=== Materials provided ===

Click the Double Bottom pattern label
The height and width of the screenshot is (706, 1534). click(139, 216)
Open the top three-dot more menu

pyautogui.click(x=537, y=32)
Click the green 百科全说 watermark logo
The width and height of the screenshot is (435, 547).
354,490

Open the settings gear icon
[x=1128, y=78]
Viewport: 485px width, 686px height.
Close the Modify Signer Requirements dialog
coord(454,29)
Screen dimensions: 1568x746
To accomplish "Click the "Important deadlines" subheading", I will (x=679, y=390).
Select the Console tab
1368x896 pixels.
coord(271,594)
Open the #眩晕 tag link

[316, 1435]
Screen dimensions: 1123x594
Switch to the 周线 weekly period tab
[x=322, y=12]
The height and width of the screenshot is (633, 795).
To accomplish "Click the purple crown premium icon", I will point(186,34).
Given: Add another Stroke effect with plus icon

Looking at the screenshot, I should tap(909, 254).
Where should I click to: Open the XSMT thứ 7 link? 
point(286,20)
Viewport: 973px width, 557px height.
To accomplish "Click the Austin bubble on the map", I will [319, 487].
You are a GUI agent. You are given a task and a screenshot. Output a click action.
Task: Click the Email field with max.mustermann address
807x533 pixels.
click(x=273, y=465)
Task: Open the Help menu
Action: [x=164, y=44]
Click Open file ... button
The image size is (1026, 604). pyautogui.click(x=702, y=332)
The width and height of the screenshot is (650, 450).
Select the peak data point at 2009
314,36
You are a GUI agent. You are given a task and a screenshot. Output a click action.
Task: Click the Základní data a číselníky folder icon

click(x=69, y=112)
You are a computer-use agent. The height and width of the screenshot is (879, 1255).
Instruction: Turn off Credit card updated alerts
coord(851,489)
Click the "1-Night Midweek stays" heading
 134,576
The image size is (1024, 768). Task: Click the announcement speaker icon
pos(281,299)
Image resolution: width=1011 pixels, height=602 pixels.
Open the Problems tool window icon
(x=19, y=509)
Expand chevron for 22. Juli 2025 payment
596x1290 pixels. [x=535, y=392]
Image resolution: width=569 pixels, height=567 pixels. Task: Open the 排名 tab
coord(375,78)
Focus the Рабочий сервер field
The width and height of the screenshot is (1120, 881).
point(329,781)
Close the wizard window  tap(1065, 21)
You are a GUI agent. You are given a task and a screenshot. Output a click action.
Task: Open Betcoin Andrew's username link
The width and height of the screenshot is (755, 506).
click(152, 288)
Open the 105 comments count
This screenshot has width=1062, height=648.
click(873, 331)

===

Problem requirements >> Your answer must be a single number: how many lines of the entries above contain the string "Viewport".

Your solution >> 2